### Description of the task:
Reproduce, without any change, the span of lines from the opening of the records below to the line containing "You are a computer-use agent. The", inclusive.

[Stored items from a collection]
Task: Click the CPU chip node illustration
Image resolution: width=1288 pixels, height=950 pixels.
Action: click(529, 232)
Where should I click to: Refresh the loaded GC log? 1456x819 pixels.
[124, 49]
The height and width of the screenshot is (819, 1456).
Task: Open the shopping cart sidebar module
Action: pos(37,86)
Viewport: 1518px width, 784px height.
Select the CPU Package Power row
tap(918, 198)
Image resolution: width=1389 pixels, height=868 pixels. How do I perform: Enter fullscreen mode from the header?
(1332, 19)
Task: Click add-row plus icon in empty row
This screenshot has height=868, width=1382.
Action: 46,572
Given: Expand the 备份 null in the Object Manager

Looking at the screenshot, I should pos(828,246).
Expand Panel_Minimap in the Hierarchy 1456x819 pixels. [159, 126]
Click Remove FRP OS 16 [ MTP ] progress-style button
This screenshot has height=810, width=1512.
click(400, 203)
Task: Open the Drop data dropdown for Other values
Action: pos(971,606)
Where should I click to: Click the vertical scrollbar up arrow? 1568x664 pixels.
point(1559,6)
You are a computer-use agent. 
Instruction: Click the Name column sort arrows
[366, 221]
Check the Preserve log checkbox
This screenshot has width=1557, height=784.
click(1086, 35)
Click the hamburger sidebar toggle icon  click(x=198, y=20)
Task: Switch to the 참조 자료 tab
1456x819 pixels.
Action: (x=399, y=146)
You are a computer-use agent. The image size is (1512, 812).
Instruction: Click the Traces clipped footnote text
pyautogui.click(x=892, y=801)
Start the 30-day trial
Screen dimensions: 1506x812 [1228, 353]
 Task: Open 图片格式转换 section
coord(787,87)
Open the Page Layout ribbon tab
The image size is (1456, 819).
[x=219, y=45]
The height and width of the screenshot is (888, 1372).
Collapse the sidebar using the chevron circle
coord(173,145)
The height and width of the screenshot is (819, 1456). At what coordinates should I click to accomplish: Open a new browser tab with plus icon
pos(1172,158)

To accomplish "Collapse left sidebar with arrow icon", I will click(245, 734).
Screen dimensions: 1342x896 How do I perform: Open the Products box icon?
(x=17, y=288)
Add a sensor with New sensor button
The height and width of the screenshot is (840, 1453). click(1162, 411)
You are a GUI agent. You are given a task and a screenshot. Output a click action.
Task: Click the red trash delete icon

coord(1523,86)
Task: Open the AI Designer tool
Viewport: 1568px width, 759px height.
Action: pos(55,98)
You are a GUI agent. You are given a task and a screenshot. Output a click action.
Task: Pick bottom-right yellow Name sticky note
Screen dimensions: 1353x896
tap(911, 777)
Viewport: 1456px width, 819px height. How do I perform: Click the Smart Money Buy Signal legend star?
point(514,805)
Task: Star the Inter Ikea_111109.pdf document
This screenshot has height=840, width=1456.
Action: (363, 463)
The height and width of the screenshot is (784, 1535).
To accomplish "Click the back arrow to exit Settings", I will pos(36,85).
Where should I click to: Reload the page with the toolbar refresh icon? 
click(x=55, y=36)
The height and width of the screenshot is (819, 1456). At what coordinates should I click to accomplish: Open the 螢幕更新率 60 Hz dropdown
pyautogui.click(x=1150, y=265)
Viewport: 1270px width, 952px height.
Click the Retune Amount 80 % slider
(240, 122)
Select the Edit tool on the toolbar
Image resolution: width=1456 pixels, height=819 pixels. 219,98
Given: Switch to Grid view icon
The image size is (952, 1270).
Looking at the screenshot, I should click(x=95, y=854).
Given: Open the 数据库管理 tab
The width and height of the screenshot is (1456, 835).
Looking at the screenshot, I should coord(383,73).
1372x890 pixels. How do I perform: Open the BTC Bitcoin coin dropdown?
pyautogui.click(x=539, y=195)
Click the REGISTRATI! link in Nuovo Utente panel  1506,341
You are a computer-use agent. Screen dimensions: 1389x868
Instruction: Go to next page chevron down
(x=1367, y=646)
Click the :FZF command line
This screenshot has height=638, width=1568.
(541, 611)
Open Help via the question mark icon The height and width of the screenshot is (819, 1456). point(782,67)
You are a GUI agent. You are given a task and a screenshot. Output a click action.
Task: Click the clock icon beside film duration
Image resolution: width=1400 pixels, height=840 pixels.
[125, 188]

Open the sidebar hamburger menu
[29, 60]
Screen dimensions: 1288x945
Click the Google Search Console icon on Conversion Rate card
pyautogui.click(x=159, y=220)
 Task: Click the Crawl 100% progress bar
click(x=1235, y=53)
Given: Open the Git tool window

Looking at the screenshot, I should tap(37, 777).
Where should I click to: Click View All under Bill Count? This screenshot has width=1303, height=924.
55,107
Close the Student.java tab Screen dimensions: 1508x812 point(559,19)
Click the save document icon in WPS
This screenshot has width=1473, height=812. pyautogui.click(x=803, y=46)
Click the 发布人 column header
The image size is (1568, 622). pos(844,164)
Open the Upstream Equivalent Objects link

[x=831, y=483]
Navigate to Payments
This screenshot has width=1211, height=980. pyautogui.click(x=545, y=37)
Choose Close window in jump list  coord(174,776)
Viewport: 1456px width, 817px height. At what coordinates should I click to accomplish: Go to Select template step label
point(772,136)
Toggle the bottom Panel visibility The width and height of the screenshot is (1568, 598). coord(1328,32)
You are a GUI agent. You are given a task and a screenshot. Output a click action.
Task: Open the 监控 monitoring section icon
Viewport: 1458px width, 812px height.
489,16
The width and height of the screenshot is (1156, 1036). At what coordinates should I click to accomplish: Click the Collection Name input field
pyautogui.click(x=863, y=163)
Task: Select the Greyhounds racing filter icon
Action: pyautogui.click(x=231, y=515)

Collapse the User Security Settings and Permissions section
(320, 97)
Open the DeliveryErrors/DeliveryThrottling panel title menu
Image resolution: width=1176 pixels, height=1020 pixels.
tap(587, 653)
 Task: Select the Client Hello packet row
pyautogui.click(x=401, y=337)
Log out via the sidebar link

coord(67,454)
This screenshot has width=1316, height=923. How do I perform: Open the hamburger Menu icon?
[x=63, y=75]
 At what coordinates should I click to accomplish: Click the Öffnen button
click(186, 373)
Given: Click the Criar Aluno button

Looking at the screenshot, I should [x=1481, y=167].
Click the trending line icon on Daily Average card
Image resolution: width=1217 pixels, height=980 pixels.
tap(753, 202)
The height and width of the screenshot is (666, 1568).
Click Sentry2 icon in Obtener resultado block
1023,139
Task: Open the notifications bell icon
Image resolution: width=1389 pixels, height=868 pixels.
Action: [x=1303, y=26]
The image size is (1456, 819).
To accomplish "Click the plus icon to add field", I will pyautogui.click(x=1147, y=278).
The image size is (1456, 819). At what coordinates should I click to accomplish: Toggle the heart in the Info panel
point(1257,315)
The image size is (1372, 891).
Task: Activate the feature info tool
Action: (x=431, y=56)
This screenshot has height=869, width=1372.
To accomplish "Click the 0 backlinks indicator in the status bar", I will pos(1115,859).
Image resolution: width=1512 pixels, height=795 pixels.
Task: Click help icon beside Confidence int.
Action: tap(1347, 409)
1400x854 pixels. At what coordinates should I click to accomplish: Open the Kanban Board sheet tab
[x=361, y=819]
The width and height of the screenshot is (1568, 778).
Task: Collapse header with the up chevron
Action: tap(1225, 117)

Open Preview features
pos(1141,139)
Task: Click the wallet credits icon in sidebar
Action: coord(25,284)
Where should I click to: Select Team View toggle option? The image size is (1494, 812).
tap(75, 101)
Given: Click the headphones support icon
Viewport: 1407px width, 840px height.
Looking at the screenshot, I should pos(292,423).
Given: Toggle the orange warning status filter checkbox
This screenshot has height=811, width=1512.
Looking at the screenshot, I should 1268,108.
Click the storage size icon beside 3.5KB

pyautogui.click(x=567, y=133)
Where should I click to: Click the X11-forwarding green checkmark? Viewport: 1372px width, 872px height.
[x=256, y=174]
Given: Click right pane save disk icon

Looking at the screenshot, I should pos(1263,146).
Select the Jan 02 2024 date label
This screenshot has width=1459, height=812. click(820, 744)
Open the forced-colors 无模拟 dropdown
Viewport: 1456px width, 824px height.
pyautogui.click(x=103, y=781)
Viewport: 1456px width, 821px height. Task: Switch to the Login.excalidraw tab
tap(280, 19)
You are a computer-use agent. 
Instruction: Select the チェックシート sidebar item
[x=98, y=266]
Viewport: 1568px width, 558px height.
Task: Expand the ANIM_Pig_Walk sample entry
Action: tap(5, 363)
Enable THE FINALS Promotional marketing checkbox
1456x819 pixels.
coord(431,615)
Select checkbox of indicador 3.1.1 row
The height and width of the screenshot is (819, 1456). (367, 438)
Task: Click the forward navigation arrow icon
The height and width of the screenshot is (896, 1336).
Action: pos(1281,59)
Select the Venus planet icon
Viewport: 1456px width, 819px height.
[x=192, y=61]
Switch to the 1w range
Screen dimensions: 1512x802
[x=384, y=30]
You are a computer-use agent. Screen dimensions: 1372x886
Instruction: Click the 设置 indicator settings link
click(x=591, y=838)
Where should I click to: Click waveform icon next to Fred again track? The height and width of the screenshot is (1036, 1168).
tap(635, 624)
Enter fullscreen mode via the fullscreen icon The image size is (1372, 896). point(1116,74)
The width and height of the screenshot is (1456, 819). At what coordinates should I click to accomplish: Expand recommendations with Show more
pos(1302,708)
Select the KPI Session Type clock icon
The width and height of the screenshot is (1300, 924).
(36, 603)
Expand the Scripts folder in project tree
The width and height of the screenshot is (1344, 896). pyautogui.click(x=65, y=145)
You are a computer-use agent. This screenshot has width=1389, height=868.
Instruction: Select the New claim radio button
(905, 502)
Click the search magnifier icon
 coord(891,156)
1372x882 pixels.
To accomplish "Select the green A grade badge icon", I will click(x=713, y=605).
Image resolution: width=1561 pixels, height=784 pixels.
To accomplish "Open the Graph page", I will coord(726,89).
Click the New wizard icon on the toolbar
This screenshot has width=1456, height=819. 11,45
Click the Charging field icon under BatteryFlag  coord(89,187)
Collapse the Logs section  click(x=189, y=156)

### Solution to the exercise:
Task: Click the CPU chip node illustration
Image resolution: width=1288 pixels, height=950 pixels.
Action: click(529, 232)
Where should I click to: Refresh the loaded GC log? 1456x819 pixels.
[124, 49]
The height and width of the screenshot is (819, 1456).
Task: Open the shopping cart sidebar module
Action: pos(37,86)
Viewport: 1518px width, 784px height.
Select the CPU Package Power row
tap(918, 198)
Image resolution: width=1389 pixels, height=868 pixels. How do I perform: Enter fullscreen mode from the header?
(1332, 19)
Task: Click add-row plus icon in empty row
This screenshot has height=868, width=1382.
Action: 46,572
Given: Expand the 备份 null in the Object Manager

Looking at the screenshot, I should pos(828,246).
Expand Panel_Minimap in the Hierarchy 1456x819 pixels. [159, 126]
Click Remove FRP OS 16 [ MTP ] progress-style button
This screenshot has height=810, width=1512.
click(400, 203)
Task: Open the Drop data dropdown for Other values
Action: pos(971,606)
Where should I click to: Click the vertical scrollbar up arrow? 1568x664 pixels.
point(1559,6)
You are a computer-use agent. 
Instruction: Click the Name column sort arrows
[366, 221]
Check the Preserve log checkbox
This screenshot has width=1557, height=784.
click(1086, 35)
Click the hamburger sidebar toggle icon  click(x=198, y=20)
Task: Switch to the 참조 자료 tab
1456x819 pixels.
Action: (x=399, y=146)
You are a computer-use agent. The image size is (1512, 812).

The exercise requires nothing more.